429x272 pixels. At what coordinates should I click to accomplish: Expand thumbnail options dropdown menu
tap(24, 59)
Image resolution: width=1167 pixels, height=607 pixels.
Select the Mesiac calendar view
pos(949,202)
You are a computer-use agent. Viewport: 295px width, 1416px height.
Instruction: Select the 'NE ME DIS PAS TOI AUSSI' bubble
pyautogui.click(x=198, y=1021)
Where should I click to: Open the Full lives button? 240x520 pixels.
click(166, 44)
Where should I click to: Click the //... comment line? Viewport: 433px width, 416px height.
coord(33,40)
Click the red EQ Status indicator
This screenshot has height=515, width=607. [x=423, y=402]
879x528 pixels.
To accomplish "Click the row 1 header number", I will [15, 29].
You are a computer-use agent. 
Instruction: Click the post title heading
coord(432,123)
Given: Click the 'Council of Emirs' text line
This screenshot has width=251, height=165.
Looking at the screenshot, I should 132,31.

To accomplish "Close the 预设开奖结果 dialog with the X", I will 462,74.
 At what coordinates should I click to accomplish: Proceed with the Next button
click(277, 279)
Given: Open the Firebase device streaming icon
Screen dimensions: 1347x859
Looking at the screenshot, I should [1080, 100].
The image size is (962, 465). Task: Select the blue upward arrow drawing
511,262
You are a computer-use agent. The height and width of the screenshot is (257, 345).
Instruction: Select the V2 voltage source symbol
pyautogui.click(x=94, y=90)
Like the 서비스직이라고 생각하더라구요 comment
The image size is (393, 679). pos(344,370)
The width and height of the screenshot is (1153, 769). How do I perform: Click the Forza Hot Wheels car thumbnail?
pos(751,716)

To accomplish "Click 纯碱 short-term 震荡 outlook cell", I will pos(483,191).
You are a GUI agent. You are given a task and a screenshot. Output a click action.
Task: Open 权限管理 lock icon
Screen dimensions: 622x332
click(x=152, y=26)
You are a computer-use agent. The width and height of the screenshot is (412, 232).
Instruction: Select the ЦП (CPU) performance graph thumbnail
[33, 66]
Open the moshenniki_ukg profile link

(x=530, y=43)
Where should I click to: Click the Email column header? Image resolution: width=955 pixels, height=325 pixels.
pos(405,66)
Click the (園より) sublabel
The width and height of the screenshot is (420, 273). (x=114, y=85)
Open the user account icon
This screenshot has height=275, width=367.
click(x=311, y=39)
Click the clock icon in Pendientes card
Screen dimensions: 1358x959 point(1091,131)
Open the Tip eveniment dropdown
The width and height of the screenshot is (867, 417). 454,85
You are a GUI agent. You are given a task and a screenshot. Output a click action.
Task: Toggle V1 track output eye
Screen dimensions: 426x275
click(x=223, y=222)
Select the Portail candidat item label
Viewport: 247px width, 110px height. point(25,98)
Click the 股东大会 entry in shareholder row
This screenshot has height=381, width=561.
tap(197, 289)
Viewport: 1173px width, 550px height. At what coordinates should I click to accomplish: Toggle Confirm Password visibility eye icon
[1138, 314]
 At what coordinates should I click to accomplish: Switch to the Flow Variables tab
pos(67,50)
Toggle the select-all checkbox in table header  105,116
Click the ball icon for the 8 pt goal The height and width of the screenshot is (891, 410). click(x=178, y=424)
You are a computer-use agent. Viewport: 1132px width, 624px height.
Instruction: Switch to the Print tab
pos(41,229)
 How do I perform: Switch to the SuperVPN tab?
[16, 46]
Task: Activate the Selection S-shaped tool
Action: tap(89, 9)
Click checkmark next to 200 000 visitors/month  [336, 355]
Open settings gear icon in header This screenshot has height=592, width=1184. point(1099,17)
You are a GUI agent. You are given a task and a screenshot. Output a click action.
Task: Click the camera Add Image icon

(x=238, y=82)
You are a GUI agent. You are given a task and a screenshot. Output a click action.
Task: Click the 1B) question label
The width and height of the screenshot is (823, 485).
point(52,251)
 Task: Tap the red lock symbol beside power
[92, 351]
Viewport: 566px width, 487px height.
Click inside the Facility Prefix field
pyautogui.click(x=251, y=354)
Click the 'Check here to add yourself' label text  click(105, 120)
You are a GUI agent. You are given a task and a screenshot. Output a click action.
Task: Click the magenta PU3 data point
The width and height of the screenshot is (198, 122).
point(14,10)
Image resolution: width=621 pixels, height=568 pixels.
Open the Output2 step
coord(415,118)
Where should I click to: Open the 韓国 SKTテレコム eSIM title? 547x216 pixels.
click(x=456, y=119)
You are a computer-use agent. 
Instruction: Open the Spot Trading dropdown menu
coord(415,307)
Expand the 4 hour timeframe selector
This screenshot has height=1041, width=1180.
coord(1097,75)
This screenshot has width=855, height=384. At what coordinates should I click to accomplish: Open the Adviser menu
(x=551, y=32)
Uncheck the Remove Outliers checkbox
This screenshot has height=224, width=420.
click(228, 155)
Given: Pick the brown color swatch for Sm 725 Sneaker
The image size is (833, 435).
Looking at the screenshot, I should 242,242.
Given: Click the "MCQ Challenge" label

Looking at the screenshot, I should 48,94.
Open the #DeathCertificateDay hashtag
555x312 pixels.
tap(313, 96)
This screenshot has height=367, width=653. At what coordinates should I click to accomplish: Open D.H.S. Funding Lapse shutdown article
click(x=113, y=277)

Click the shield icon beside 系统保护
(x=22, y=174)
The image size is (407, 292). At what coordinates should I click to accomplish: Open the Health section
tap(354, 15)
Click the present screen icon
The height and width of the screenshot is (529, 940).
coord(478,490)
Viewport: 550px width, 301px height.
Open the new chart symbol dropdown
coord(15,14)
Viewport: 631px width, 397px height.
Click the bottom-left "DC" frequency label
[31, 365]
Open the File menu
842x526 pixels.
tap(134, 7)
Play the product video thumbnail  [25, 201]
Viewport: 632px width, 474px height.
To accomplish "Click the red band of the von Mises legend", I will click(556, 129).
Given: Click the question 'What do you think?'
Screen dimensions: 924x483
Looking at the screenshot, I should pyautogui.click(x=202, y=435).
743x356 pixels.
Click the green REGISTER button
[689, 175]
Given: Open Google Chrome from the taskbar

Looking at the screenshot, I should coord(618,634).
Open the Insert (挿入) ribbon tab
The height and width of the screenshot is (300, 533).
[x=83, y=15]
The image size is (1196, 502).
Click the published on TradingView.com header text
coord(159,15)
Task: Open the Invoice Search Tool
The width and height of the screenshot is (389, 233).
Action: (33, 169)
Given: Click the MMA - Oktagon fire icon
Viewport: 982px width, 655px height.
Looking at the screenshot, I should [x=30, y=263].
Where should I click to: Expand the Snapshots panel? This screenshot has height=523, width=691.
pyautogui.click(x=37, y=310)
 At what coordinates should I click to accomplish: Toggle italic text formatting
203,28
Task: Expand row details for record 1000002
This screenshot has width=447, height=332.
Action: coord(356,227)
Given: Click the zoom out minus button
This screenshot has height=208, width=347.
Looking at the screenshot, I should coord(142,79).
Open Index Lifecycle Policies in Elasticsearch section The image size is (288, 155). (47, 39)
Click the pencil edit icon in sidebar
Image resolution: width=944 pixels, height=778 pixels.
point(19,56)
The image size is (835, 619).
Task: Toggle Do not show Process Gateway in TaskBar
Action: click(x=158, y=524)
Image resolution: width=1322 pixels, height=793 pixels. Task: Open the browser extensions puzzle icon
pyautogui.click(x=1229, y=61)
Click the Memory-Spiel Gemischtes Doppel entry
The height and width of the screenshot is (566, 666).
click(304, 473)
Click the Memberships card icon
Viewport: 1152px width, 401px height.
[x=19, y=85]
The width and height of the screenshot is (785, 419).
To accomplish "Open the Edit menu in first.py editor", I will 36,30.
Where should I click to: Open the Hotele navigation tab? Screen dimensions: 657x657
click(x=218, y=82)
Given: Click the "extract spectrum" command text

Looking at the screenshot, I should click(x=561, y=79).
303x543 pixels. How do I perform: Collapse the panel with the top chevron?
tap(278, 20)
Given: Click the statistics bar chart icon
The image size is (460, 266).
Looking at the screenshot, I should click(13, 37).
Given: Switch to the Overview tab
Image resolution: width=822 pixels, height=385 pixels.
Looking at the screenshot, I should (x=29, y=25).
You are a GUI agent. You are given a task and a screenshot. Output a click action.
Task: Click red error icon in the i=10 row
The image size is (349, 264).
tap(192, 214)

• • • •

▶ [EXERCISE PROMPT]:
Wherever a line of the listing above contains the string "will", copy that line.

▶ [ANSWER]:
To accomplish "Click the row 1 header number", I will [15, 29].
To accomplish "Close the 预设开奖结果 dialog with the X", I will 462,74.
To accomplish "Click 纯碱 short-term 震荡 outlook cell", I will pos(483,191).
To accomplish "Click the red band of the von Mises legend", I will click(556, 129).
To accomplish "Open the Edit menu in first.py editor", I will 36,30.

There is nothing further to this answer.